**** Source extract
Anyone who has made the unfortunate decision to breathe while swallowing a liquid knows that some behaviours are incompatible with each other. The brain therefore has to ensure that, in case conflicting sensory information is received, the right behaviour is chosen: stop the breathing, swallow the liquid. This issue becomes acute when, for instance, an animal has the choice between eating a tasty morsel of food or fleeing a predator. How does the brain ensure that, if conflicting sensory information is received, the right behaviour is chosen? One mechanism, proposed by the pioneering ethologist Niko Tinbergen over 60 years ago, suggests that the brain has encoded a behavioural hierarchy, in which one behaviour can be blocked in favour of another, more important one. There is however little evidence to explain how the brain enacts this hierarchy.
In a study recently published in Current Biology, a team of researchers from the University of Sussex, UK, addressed this issue by looking at how Lymnaea pond snails choose between feeding and fleeing. The snail starts feeding when it detects sugar, but when the front of the animal is touched – mimicking an encounter with a predator – this behaviour is completely blocked. Instead, the snail withdraws, apparently to get away from the perceived predator. The experimenters decided to probe the mechanisms underlying this apparent behavioural hierarchy by applying a tried and tested technique within neuroscience to the snail: recording the electrical activity of identified cells within its simple nervous system.
The team identified a cell, PeD12, which they found to be crucial in the behavioural switch: it is activated when the front of the animal is touched, and, importantly, when the team inactivated the cell, touching the front of the snail no longer elicited an escape response. Moreover, when PeD12 was activated by the researchers the feeding behaviour was blocked, and the withdrawal response initiated, independent of the touch stimulus. These findings suggest that PeD12 is both necessary and sufficient for the implementation of the behavioural hierarchy. How does PeD12 regulate these two behaviours? Another cell type, PIB, has been previously shown to inhibit the neurons responsible for feeding. Could PeD12 simply be switching on PIB?
In order to test this hypothesis, the team performed another set of electrical recordings. They found that, consistent with their hypothesis, there are direct connections between PeD12 and PIB, and that PIB is necessary and sufficient for PeD12 to switch off the feeding behaviour. Moreover, in a separate experiment, the team found that PeD12 is directly connected with the cells responsible for the withdrawal behaviour. This means that the choice between feeding and fleeing is governed by a remarkably simple circuit of neurons: upon the detection of a predator, PeD12 switches off feeding indirectly, through PIB, and switches on fleeing directly, through its connections with the fleeing (withdrawal) circuit.
The study provides direct evidence for the existence of a behavioural hierarchy encoded in the the Lymnaea brain, implemented by simple inhibition of the less dominant behaviour by an identified interneuron. Moreover, it makes a strong case that there is still plenty of mileage in applying age-old experimental techniques to simple model organisms in order to address central questions in neuroscience.
********
Assigned task 1
Answer from the article on pond snails:
(a) Which ethologist proposed, over 60 years ago, that the brain encodes a behavioral hierarchy?
(b) At which university were the researchers based?
(c) According to earlier work, what does the cell type PIB do?
Assigned task 2
Transcribe the passage of the article on pond snails starting at "Anyone who has" and ending at "enacts this hierarchy.".
Use only the article on pond snails as your source.
**** Exercise data
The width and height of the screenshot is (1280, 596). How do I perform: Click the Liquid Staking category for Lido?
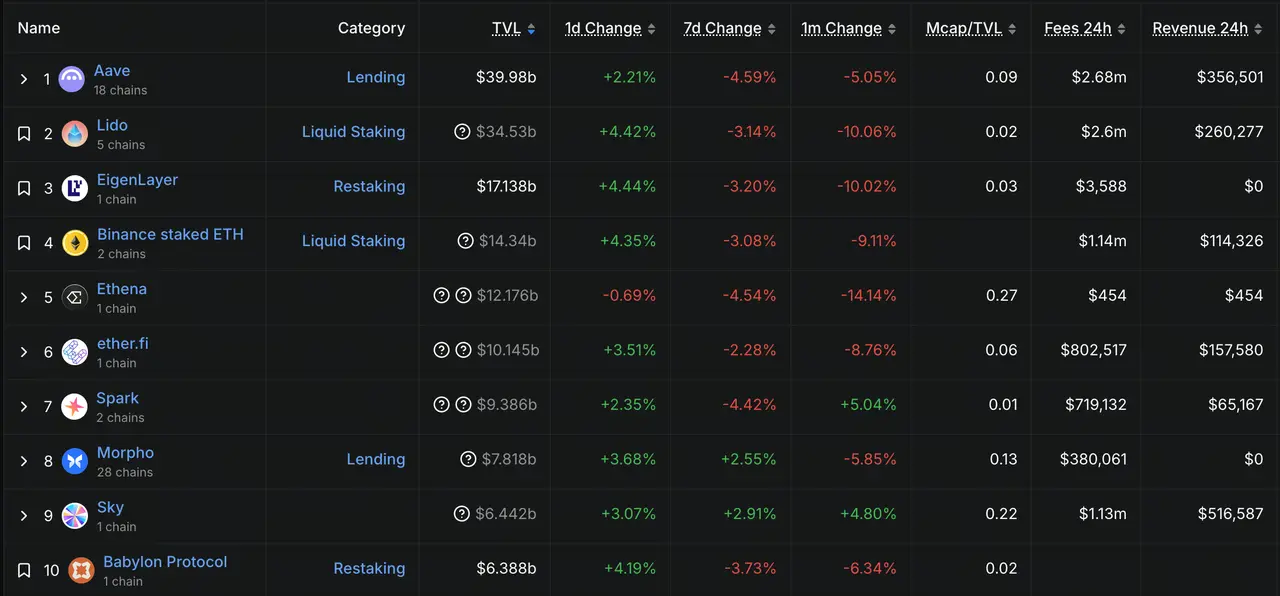coord(353,132)
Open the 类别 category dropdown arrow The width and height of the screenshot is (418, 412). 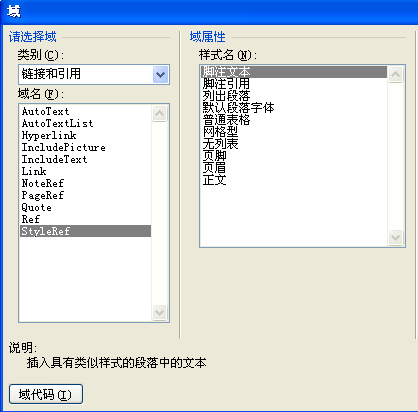[x=160, y=74]
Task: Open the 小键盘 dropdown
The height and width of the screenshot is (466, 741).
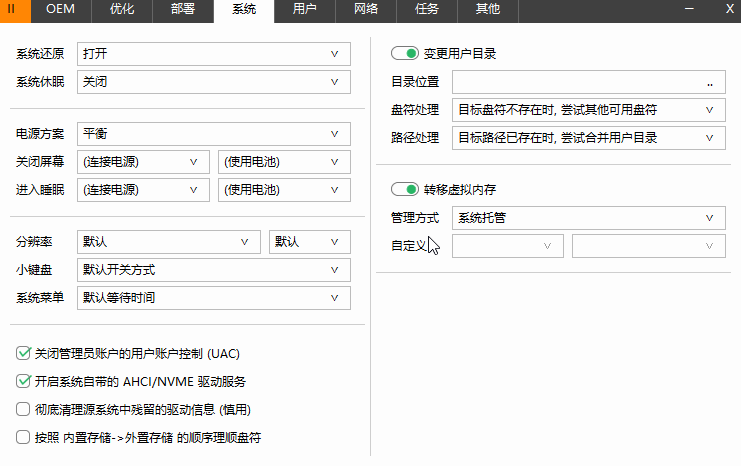Action: 214,270
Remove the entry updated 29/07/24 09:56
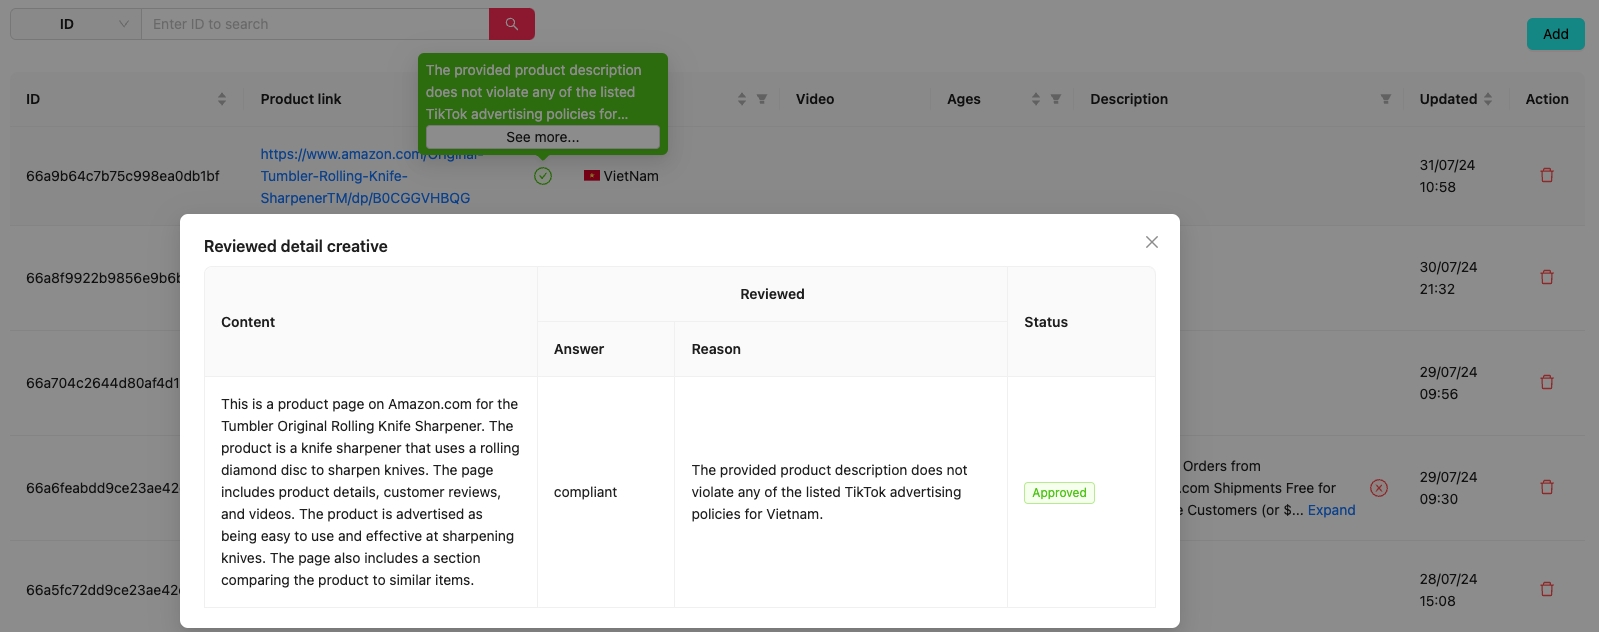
********
Task answer 1
(a) Niko Tinbergen
(b) The University of Sussex, UK
(c) It inhibits the neurons responsible for feeding.

Task answer 2
Anyone who has made the unfortunate decision to breathe while swallowing a liquid knows that some behaviours are incompatible with each other. The brain therefore has to ensure that, in case conflicting sensory information is received, the right behaviour is chosen: stop the breathing, swallow the liquid. This issue becomes acute when, for instance, an animal has the choice between eating a tasty morsel of food or fleeing a predator. How does the brain ensure that, if conflicting sensory information is received, the right behaviour is chosen? One mechanism, proposed by the pioneering ethologist Niko Tinbergen over 60 years ago, suggests that the brain has encoded a behavioural hierarchy, in which one behaviour can be blocked in favour of another, more important one. There is however little evidence to explain how the brain enacts this hierarchy.